In yesterday's Media Notes the Washington Post's Howard Kurtz explained how the "mainstream media were lulled into complacency by Coakley's big lead in the polls." Under the headline, Media Notes: Howard Kurtz on the Scott Brown story, he wrote.
Media outlets had some fun with the story, noting that Coakley didn't know Curt Schilling had played for the Red Sox and that Brown had posed nude for Cosmopolitan in 1982. But much as journalists were slow to recognize the significance of the "tea party" movement last summer, most didn't treat this race as a serious contest until the final 10 days.
Even the Boston Globe seemed caught by surprise. To the paper's credit, it asked on Dec. 17: "Can Scott Brown actually win this thing?," while quickly adding that he was still "considered a long shot."

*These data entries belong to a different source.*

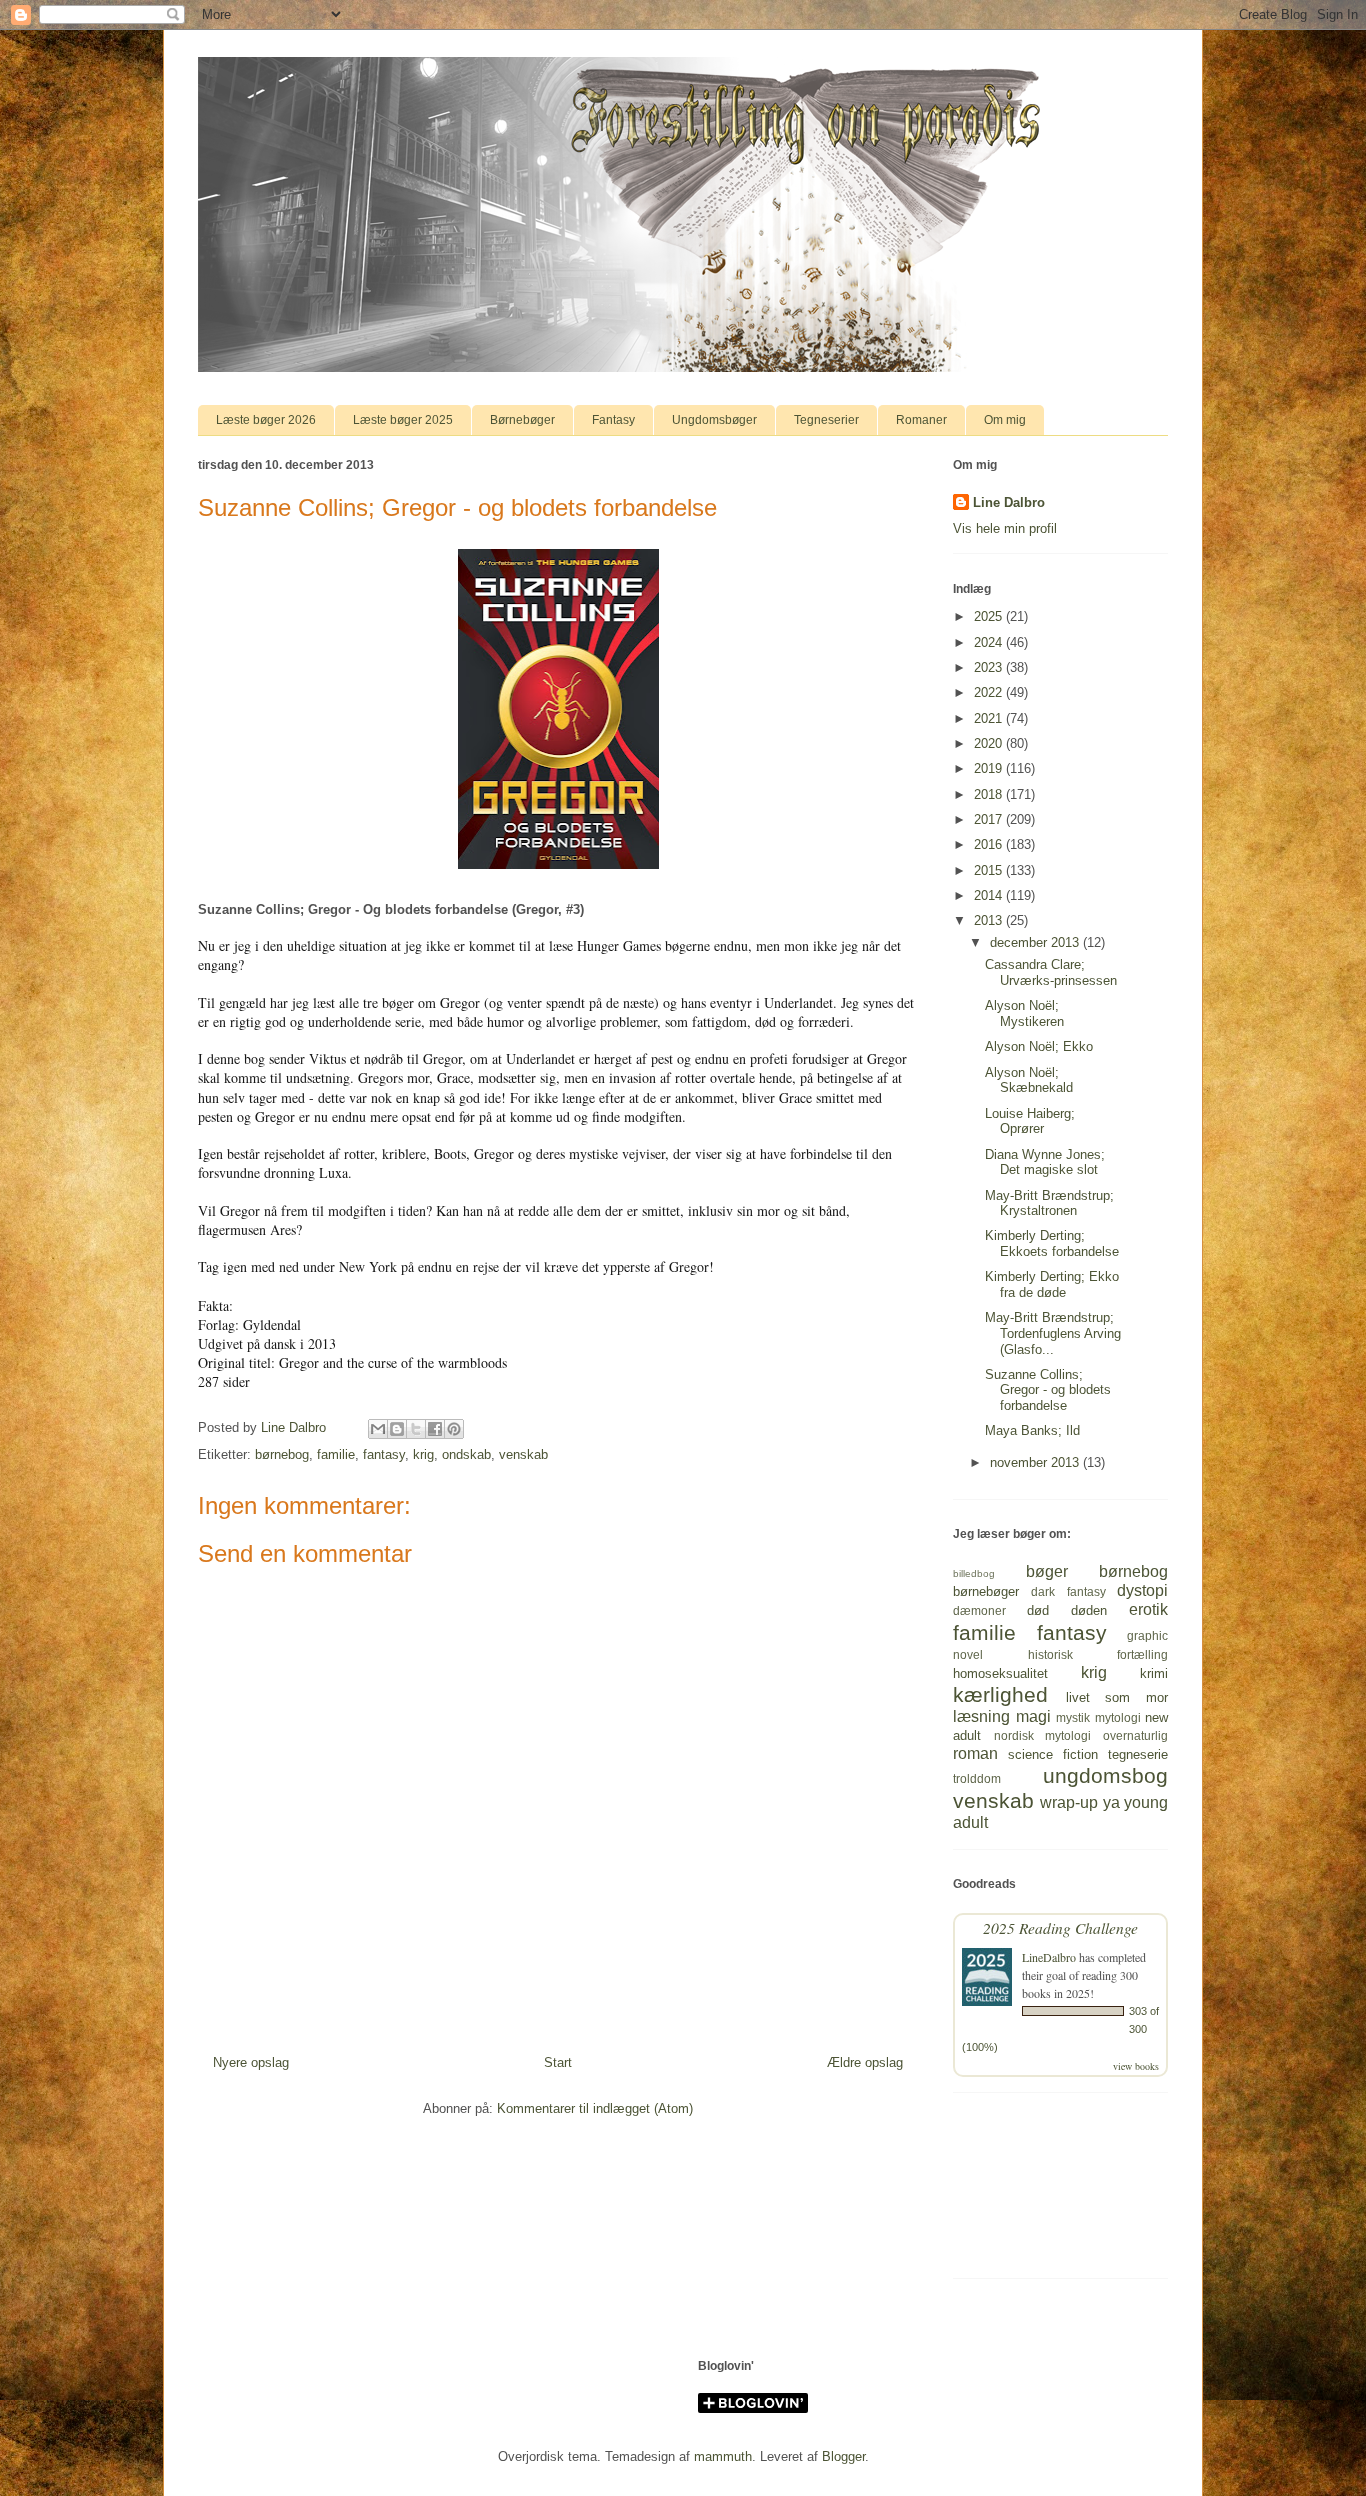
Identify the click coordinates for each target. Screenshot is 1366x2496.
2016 (990, 844)
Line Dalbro (1009, 502)
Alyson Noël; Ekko (1039, 1046)
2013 (990, 920)
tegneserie (1138, 1754)
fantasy (384, 1454)
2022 (990, 692)
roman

The press had not taken the Tea Party seriously and was caught napping. They say the first step on the road to recovery is recognizing that you have a problem. In his very next piece, "Honeymoon is History", Kurtz unintentionally demonstrates that the mainstream media still don't get it. My emphasis below.
It's hardly a news flash that President Obama's media coverage has turned sour. But he still outshines his recent predecessors.
Obama still outshines his recent predecessors? What a stunning claim, coming as it does right after Massachusetts voters delivered an historic smackdown in the special election that took away his filibuster-proof senate majority. Could there be a more accurate gauge of his performance than that?
But Kurtz is really talking about something else. It's not Obama's performance that shines. It's press coverage of Obama's performance that shines as it works tirelessly to polish him up for an increasingly skeptical public.
Obama wound up 2009 with balanced coverage -- 49 percent positive, 51 percent negative -- according to the Center for Media and Public Affairs, which studied the network newscasts, Time, Newsweek and the New York Times front page. But he swooned from 59 percent positive in the first four months of the year to 39 percent positive from August through December.
The researchers, from George Mason and Chapman universities, found the president drawing 46 percent positive evaluations on the NBC, ABC and CBS evening newscasts. By comparison, those networks were harder on George W. Bush (23 percent positive), Bill Clinton (28 percent) and Ronald Reagan (26 percent) in the first year of their terms.
"Media coverage has turned sour," said Kurtz, and by "sour" he meant balanced. Still out of touch. The sad part is this. When the mainstream media begin to take the Tea Party seriously, they won't give it objective coverage, but instead will continue to actively oppose it. Kurtz's unspoken complaint is the same one as Obama's. Had they been quicker to see the massive voter discontent, they might have been able to counter it and get Coakley elected. It would have been historic. The first female senator from Massachusetts. Too bad.